Aussitôt que l’herbe du printems sera enterrée, laissez reposer la terre & se cuire au soleil des mois de Juillet & d’Août. En Septembre & Octobre, labourez suivant la méthode ordinaire pour ensemencer la terre lorsque la saison sera venue.

Ce que je viens de dire est contradictoire avec les méthodes que les auteurs ont publiées, d’après lesquelles il ne faut pas laisser croître une seule plante, parce que, disent-ils, sa nourriture épuise la terre, & c’est une soustraction de subsistance pour les plantes qui couvriront le champ après elles.
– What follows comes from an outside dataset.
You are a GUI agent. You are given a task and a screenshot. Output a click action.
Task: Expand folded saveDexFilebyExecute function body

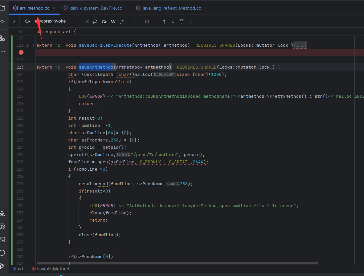pos(300,45)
Cette contradiction s’explique en partie. Si l’herbe que je conseille de semer grainoit sur pied, ce seroit effectivement une perte pour le champ, & la terre renfermeroit dans son sein un amas de semences dont la germination & la végétation nuiroient à la récolte ; elles deviendroient alors des plantes vraiment parasites : mais ici on ne leur donne pas le tems de grainer, & elles sont enfouies à cette époque. Il en résulte donc un terreau, une vraie terre végétale, principe de toute production. Ce terreau s’unit à la glaise, en divise les molécules, les tient écartées, & favorise l’écoulement des eaux. Tout le monde sait qu’une plante rend plus à la terre qu’elle n’en a reçu. (Voyez le mot Amendement) Dès-lors cet engrais commence à remplir les vues d’amélioration de l’argile, sans augmenter la dépense de culture ; & si chaque année de jachère il est répété, on parviendra successivement au but qu’on desire. Suffit-il de tenir la terre bien labourée & bien meuble ? ce point sera discuté au mot Labour. J’ai l’expérience de ce que j’avance ; je prie d’en faire l’essai en petit, & on se décidera sur le résultat.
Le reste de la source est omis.